Aside from a poor night’s sleep and aching jaw in the morning, grinding your teeth can lead to some serious damage being caused, both short and long-term, if left untreated.
Short-term effects of teeth grinding include frequent headaches or migraines. Studies have shown that people who grind their teeth are three times more likely to experience regular headaches than those who do not.
Dr Peters, of Peters Dental Associates, says: “Teeth grinding leads to excessive pressure being placed on one’s jaw. The jaw is the human skull’s largest bone, and as such it is able to withstand substantial pressure. When the excessive pressure becomes habitual, the result can lead to painful conditions, which include headaches.”

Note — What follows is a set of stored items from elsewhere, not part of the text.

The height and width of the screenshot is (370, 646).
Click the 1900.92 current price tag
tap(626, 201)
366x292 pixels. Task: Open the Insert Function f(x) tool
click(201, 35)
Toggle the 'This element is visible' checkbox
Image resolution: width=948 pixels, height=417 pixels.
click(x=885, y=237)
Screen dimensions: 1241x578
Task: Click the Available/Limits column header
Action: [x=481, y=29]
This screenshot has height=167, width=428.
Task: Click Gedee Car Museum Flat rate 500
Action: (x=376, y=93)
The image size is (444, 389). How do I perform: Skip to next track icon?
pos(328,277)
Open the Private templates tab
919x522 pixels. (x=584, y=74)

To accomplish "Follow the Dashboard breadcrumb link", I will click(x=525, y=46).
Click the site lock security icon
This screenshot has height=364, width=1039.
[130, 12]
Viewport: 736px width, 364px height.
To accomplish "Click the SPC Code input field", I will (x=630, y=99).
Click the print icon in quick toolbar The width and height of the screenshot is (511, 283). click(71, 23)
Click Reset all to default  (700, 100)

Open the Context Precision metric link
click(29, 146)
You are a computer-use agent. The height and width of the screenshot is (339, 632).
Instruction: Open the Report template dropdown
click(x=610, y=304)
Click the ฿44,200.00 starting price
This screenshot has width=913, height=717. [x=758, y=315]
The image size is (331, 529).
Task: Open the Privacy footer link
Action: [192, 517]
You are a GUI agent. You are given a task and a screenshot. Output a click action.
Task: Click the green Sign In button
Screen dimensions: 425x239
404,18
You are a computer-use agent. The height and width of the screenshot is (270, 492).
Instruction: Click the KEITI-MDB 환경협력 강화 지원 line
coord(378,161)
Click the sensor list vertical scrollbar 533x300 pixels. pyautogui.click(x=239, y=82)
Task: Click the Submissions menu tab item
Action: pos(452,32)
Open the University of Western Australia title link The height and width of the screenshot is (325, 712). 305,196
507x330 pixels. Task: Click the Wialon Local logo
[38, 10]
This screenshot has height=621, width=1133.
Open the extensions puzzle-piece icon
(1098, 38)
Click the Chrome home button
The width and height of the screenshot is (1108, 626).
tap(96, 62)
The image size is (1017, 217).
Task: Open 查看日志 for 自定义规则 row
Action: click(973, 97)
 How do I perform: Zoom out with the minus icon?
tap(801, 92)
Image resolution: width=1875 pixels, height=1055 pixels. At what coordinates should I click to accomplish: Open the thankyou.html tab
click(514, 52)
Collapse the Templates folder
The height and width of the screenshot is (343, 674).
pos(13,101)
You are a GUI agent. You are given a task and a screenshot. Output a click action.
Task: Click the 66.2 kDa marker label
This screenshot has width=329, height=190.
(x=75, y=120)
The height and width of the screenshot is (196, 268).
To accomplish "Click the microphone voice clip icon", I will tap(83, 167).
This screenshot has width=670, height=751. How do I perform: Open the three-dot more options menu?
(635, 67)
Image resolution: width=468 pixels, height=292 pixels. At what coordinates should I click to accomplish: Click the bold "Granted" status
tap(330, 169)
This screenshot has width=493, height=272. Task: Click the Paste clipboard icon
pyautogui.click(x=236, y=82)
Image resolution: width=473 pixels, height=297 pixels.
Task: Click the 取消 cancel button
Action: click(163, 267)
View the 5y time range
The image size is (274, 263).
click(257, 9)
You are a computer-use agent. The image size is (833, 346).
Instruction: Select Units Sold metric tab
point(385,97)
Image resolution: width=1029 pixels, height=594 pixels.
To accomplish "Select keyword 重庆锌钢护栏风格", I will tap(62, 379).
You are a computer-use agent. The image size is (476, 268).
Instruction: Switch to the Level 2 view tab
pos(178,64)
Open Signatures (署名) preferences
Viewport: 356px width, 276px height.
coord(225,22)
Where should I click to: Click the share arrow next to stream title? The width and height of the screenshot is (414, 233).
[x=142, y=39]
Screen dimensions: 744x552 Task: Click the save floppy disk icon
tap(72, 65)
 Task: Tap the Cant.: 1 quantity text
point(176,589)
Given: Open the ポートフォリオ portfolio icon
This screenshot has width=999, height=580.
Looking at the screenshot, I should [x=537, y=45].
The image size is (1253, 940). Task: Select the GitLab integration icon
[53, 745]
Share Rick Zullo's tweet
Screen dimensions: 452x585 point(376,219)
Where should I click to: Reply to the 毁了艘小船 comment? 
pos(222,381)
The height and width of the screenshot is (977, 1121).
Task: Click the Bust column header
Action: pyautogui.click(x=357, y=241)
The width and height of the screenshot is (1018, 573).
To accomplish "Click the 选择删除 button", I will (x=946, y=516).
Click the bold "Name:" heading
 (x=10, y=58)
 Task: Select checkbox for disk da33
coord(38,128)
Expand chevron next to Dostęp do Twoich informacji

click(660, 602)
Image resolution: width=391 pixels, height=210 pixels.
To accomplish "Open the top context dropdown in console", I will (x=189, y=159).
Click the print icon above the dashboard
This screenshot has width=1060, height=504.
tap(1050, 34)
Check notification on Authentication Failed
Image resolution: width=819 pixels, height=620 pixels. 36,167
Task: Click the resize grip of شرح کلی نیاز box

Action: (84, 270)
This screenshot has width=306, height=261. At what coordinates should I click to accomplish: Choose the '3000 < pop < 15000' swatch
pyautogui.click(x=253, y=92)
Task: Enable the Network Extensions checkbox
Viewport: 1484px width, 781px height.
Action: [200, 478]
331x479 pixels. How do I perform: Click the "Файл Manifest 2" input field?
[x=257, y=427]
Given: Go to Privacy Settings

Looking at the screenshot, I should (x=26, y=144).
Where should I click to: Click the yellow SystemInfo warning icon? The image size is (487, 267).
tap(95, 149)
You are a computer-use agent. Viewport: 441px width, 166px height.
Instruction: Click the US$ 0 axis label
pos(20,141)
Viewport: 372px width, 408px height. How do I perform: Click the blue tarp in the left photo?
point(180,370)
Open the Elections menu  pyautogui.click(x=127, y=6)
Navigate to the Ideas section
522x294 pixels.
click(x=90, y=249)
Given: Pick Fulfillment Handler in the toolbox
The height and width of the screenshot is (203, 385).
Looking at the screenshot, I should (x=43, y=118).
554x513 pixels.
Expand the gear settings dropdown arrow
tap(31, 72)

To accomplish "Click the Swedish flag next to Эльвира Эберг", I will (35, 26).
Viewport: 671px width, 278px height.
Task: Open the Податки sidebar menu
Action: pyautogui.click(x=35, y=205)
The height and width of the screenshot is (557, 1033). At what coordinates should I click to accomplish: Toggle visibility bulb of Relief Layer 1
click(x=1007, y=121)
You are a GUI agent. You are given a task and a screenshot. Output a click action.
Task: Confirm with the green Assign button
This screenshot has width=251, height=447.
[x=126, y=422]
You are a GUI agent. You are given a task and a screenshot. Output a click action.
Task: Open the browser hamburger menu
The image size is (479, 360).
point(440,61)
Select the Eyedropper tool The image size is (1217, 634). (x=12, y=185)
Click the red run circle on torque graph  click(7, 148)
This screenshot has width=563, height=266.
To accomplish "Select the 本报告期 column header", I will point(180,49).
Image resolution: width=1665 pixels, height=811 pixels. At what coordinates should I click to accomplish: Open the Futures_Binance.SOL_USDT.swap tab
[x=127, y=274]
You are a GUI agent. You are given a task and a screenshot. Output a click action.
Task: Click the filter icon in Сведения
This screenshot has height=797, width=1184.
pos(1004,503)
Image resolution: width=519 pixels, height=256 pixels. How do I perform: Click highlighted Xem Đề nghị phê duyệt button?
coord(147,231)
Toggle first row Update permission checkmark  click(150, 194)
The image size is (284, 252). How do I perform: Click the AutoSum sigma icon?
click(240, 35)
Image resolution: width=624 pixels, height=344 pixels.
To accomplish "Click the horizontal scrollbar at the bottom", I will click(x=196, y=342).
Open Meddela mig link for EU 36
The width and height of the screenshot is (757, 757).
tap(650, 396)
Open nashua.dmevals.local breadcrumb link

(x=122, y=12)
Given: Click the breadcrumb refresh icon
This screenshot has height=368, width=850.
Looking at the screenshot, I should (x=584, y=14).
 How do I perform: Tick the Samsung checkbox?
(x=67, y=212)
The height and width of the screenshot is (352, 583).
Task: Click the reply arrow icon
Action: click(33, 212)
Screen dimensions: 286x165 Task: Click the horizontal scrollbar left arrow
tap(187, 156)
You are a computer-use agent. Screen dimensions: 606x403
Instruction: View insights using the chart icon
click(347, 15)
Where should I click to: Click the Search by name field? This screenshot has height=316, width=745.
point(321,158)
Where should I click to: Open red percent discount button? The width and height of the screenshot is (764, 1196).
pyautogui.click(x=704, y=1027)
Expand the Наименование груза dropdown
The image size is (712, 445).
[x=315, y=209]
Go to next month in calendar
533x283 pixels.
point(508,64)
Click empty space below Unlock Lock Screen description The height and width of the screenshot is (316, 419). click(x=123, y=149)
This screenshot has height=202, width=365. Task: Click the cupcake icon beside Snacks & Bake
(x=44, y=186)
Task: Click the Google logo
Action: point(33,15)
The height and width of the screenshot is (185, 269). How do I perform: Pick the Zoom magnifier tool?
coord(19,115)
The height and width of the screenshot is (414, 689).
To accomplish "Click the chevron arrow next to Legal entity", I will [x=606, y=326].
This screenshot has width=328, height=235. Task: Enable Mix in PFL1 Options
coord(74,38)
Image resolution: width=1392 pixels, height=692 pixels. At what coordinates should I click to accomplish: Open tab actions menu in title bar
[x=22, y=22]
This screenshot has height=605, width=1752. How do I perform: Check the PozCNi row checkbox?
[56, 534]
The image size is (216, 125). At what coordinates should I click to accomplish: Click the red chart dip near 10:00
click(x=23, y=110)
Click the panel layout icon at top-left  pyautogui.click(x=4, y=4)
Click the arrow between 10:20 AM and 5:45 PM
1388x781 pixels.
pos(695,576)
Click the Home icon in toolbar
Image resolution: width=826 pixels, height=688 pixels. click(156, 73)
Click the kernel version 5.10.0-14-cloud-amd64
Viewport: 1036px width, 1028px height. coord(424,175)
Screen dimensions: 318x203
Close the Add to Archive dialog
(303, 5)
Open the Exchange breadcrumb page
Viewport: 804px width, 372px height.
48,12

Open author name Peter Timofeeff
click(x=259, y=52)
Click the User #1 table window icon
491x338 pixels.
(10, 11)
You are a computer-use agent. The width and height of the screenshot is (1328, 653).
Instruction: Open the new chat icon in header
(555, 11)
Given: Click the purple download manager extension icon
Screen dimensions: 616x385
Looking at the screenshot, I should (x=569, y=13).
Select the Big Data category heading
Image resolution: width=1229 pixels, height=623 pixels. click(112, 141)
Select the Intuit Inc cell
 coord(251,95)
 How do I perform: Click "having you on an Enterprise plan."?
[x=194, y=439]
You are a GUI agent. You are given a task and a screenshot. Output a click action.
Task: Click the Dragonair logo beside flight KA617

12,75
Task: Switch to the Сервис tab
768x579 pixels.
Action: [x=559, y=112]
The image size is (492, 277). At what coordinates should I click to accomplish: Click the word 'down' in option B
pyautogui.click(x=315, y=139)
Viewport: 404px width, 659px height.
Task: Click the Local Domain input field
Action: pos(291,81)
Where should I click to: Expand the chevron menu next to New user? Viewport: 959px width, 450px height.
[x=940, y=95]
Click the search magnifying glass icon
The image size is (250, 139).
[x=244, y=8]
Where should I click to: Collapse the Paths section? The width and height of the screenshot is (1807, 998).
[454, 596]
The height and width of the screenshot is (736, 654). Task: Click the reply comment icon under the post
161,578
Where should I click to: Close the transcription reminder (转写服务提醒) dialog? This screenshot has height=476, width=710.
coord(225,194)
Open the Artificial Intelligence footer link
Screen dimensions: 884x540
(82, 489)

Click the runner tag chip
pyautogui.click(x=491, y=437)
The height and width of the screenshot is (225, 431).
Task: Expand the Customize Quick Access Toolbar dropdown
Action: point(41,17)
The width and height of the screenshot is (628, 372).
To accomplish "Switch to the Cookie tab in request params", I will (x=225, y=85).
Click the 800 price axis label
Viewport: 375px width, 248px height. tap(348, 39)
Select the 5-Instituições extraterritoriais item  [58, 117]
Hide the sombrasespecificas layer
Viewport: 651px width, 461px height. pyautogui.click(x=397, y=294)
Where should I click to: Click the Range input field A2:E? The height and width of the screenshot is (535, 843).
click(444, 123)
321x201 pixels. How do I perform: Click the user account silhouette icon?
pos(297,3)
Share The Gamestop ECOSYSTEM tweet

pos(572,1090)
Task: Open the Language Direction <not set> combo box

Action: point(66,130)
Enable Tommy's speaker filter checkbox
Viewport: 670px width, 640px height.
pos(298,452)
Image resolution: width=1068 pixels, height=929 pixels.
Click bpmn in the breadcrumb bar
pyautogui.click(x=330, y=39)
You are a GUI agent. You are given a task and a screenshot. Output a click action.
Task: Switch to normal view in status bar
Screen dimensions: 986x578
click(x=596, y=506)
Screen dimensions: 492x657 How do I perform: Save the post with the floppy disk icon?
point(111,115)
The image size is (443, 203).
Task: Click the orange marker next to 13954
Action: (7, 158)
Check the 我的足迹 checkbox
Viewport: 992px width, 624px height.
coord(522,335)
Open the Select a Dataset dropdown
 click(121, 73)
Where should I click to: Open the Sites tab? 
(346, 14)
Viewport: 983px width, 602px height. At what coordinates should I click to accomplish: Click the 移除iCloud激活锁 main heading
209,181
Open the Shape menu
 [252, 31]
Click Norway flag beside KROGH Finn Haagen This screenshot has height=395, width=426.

Dr Daniel Rubinshtein says: “Teeth grinding puts lots of force on the TMJ (temporomandibular joint), as well as the associated muscles and that can bring tension, which in turn brings on the headaches.”
Many of Dr Sandra J Eleczko’s patients complain of tension headaches. Of these, she says: “Think about overusing any other muscle, and the pain that will cause. Grinding of the teeth is no different; these muscles are stressed out from overuse.”
Other consequences include:
- Chronic teeth grinding may wear the teeth down to stumps. In these circumstances, bridges, crowns, root canals, implants, partial dentures and even complete dentures may be needed
- Tooth loss and gum recession
- Clicking or popping jaw joint
- Excessive facial muscle tone
In the survey of 180 people in the UK and Ireland, 45% of those who grind their teeth have sought medical treatment. Some 31% of that treatment included mouth guards and bite splints.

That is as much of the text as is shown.